--- To do ---
For the entries below, the result should be an exact transcription of the lines from the one with "Click the transmission tower in cover image" up to and including the one with "Open home from", and only those.

--- Exercise data ---
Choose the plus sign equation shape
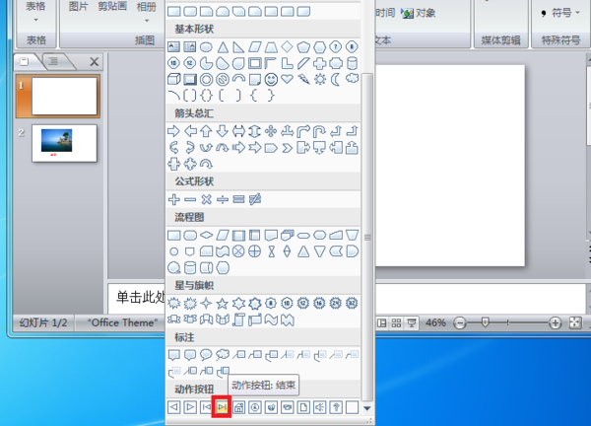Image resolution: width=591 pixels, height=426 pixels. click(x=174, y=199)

---

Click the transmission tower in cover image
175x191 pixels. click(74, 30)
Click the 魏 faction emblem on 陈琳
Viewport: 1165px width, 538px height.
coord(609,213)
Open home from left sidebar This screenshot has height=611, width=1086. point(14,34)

--- Response below ---
Click the transmission tower in cover image
175x191 pixels. click(74, 30)
Click the 魏 faction emblem on 陈琳
Viewport: 1165px width, 538px height.
coord(609,213)
Open home from left sidebar This screenshot has height=611, width=1086. point(14,34)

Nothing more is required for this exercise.